In Two-Factor Theory: The Economics of Reality (1967), Louis Kelso explains that there are two principles of distribution. These are needism, that is, individuals, groups or governments distribute benefits or enter into exchanges on some basis other than equality or equivalence (status), and private property, that is, individuals, groups or governments distribute benefits or enter into exchanges based on free association or contract.
Ordinarily, transactions between individuals and groups of equal status are based on private property — contract. Governments, because they are charged with the care of the common good and not individual good (at least usually), act primarily on the basis of need. Chaos results when people get the different roles of government and that of citizens and their free associations confused.

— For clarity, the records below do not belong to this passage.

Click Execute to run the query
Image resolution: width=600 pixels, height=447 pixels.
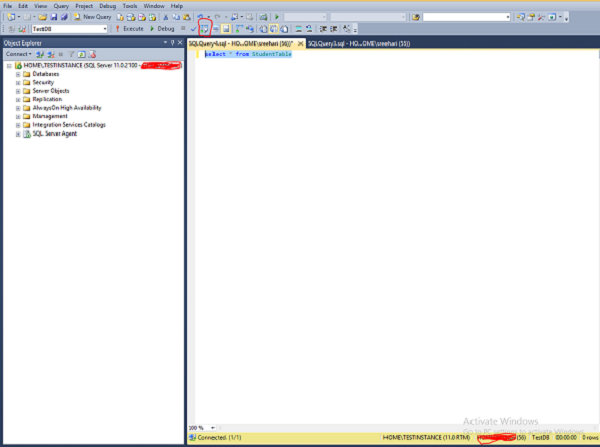pos(130,29)

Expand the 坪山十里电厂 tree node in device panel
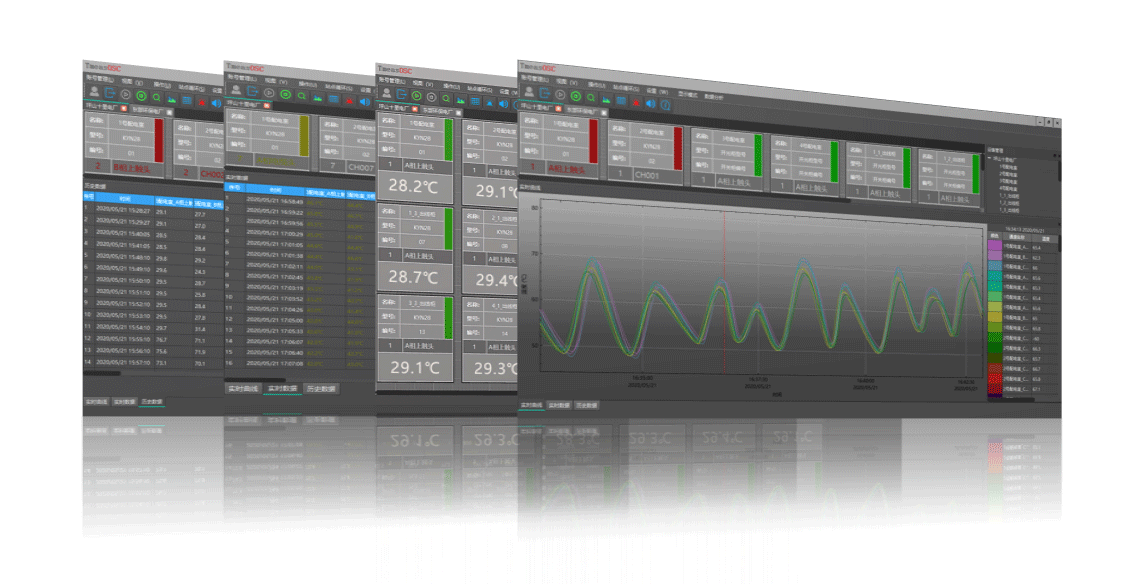pos(990,158)
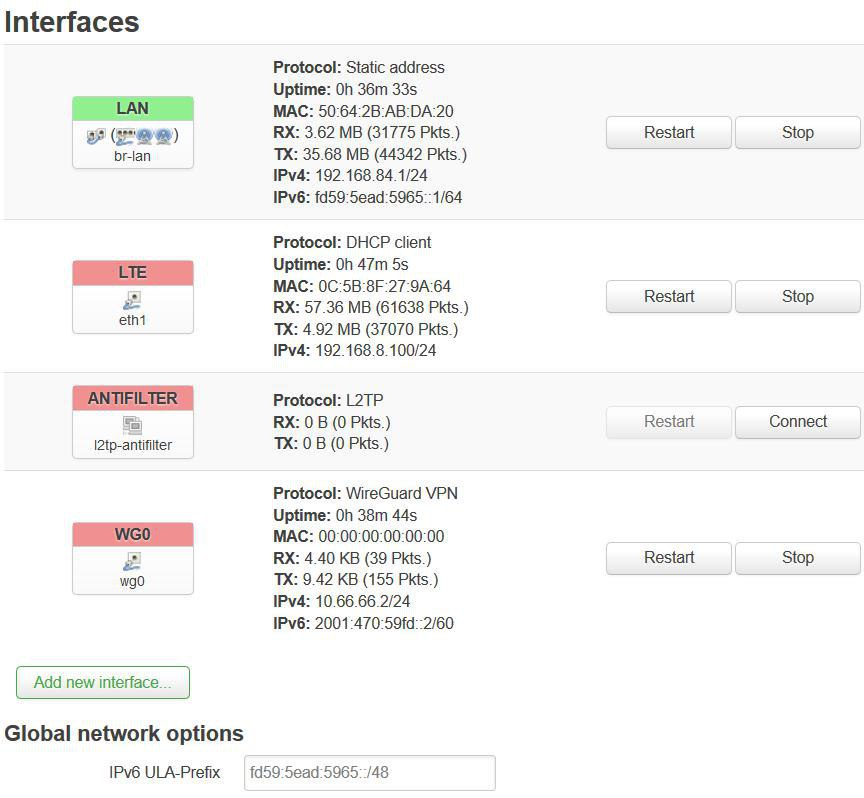
Task: Select the green LAN zone header
Action: [x=133, y=109]
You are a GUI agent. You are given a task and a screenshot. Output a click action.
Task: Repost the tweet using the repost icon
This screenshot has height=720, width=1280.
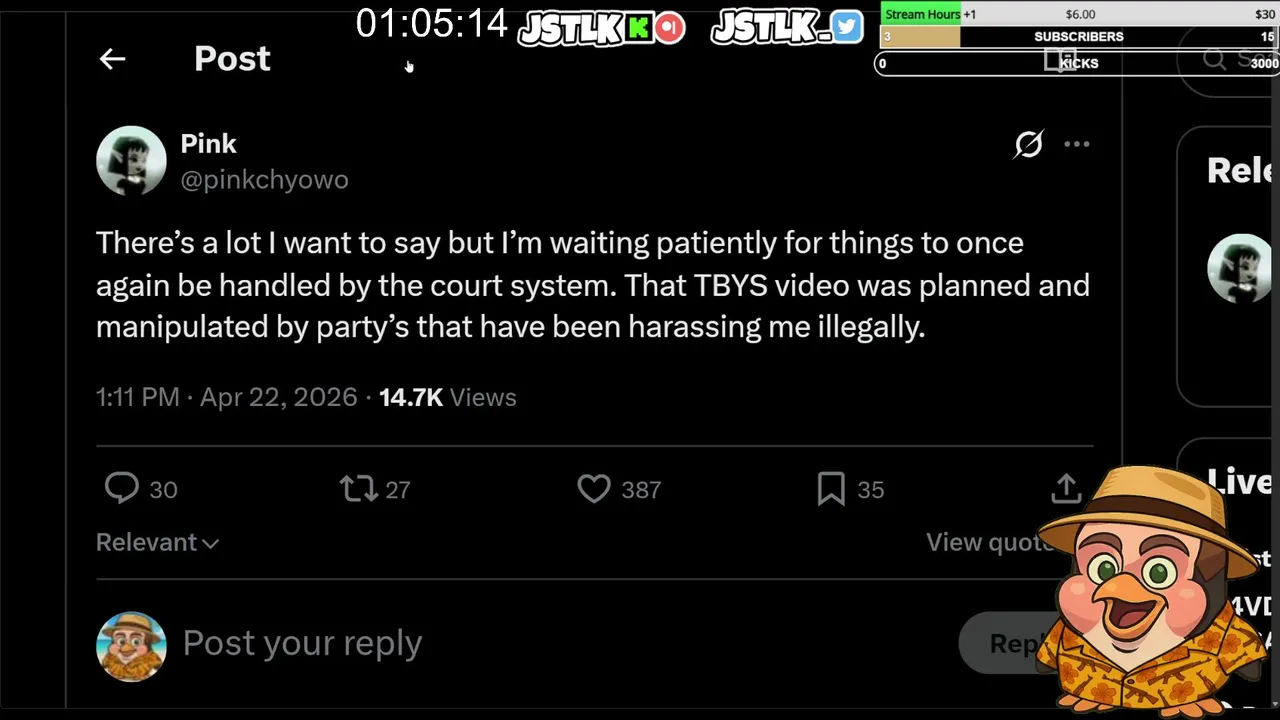pos(358,488)
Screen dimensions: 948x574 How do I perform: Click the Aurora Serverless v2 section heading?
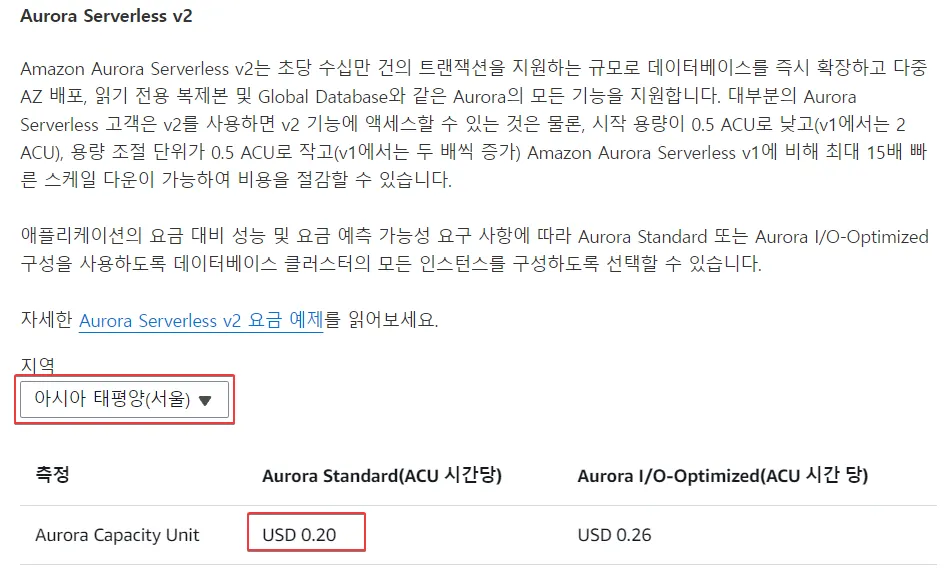tap(106, 16)
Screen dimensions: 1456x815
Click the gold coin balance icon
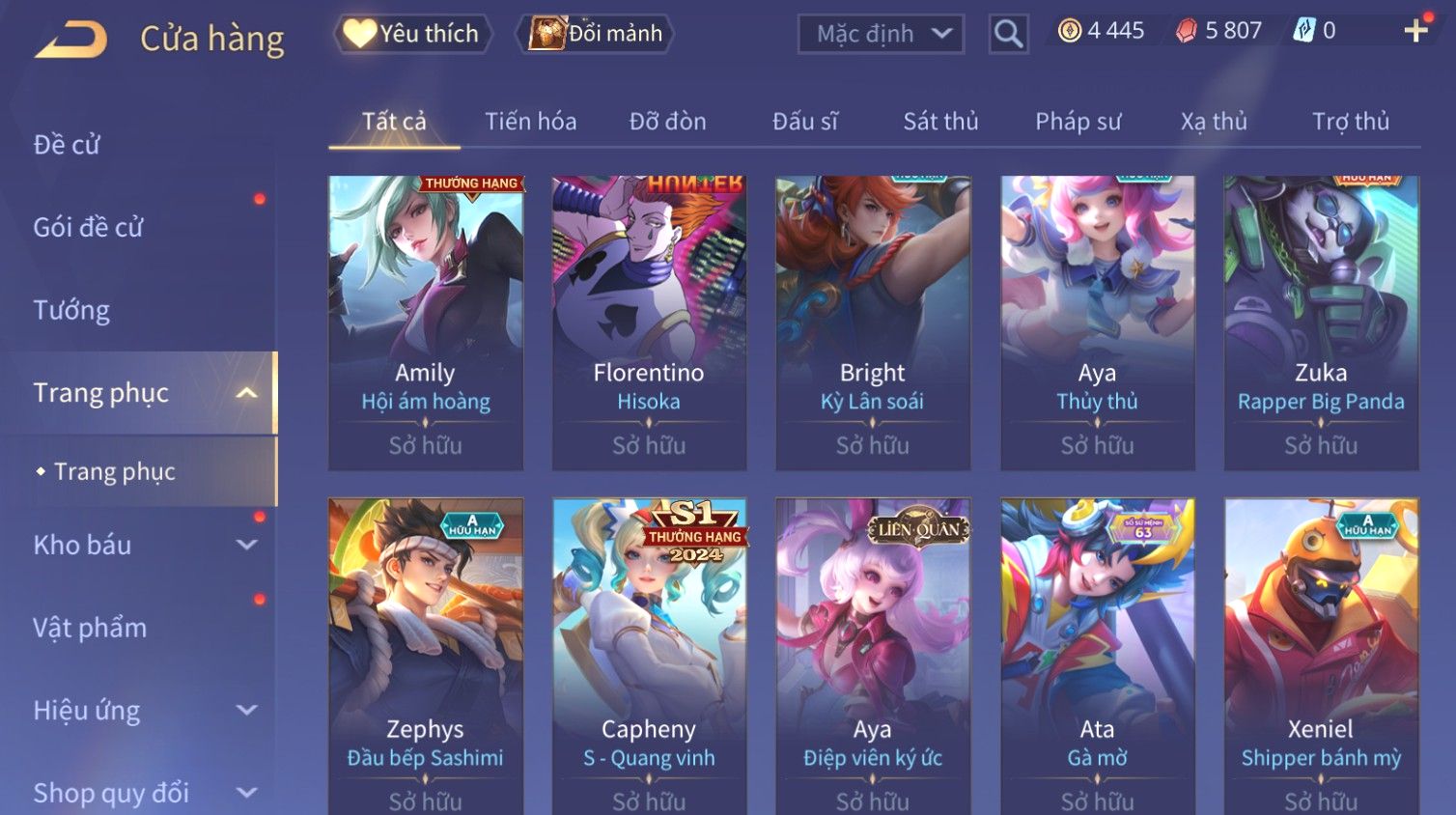pos(1069,31)
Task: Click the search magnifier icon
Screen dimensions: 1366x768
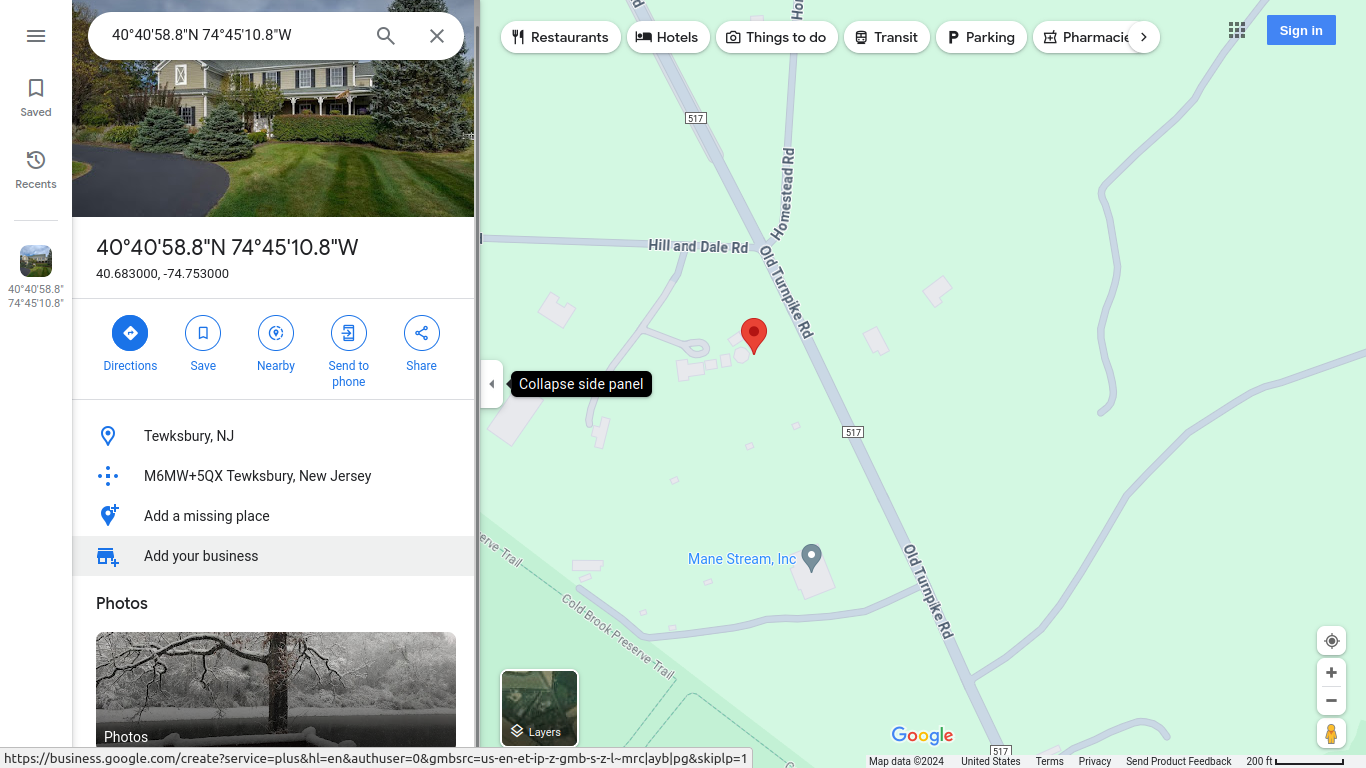Action: pyautogui.click(x=386, y=36)
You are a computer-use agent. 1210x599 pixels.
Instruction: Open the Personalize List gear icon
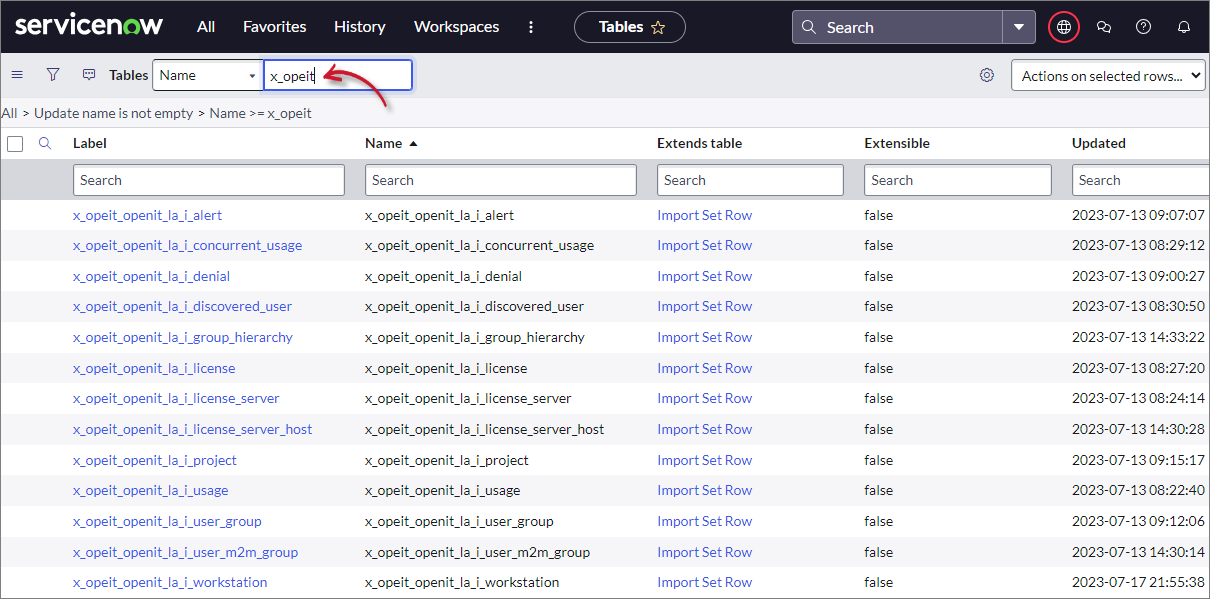point(987,75)
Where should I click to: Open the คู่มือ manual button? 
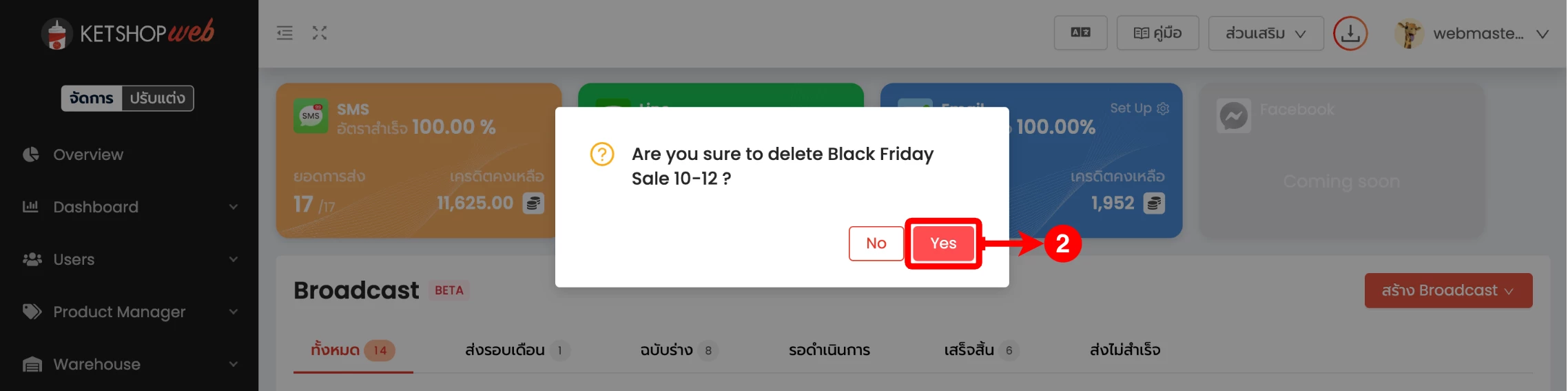point(1157,33)
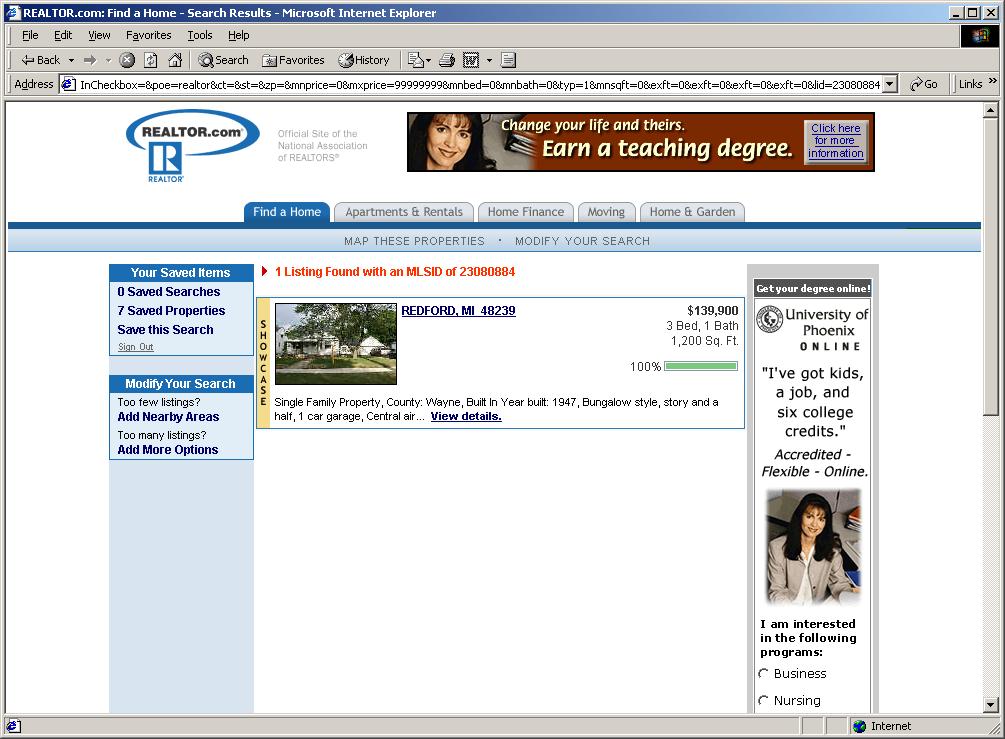
Task: Click Save this Search link
Action: pos(165,330)
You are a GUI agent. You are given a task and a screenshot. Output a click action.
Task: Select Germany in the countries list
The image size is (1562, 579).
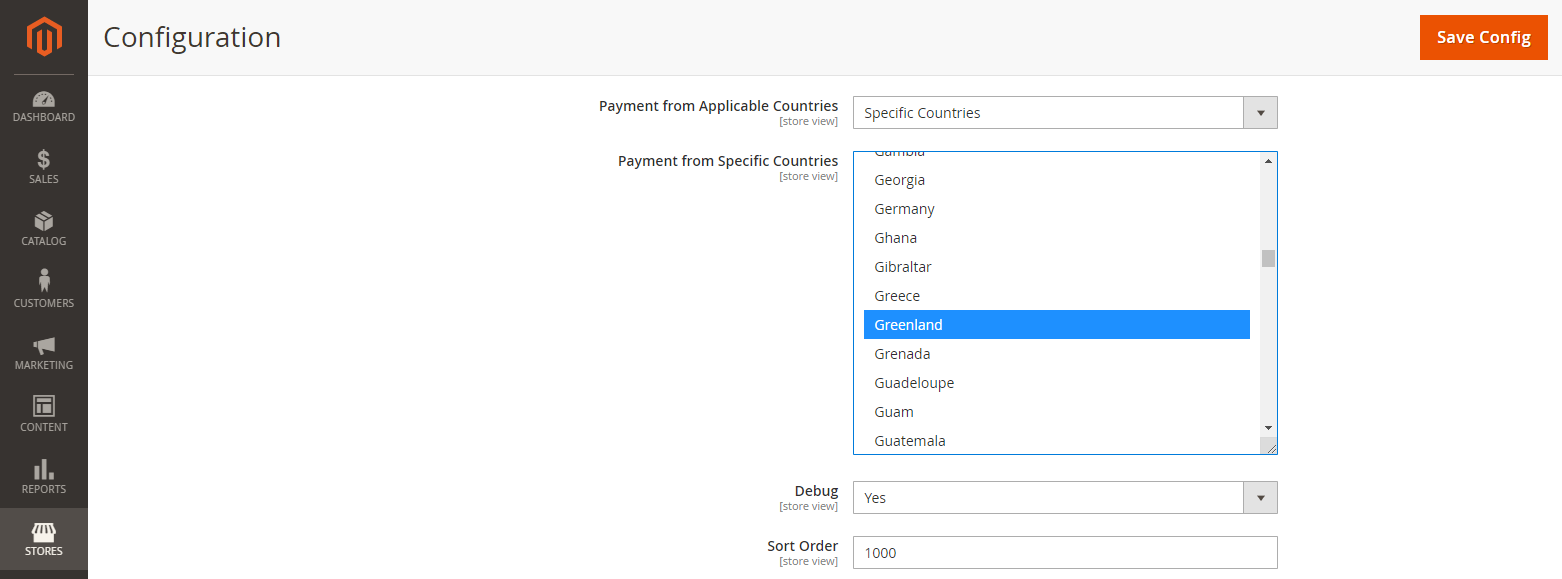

The government is to look after the general welfare — the common good — as its usual business, and individual welfare (individual good) as an expedient at need. Individuals and free associations within the State are there to look after individual welfare — individual goods — as their usual business, but with the responsibility to organize and correct flaws in the institutional structures of the common good at need.
All of this made the response to the last posting in this series puzzling indeed. We were informed that the later encyclicals, particularly Centesimus Annus, did not mention property, therefore it is not important.
This was, in essence, a restatement of the same claim the commentator had made regarding Rerum Novarum, and the frankly bizarre notion that Rerum Novarum made no reference to the importance of capital ownership. § 42 of Centesimus Annus refers to the free market, necessarily based on property, circumscribed within a strict juridical order.
The commentator's response, however, ignored the fact that I did not say that Centesimus Annus referred to property — even though it does. Had she taken the time actually to reread what we wrote, we clearly stated that later encyclicals have stressed the emergency measures to be taken on the way to an ownership society.
This in no way detracts from the importance of private property or could possibly contradict earlier teachings without impugning papal infallibility. This is particularly so in that ownership provides the basis for the politically equal status on which the principles of subsidiarity and solidarity depend. Groups — contractual relationships — cannot be formed by persons of unequal status, and solidarism requires groups, persons who come together in solidarity.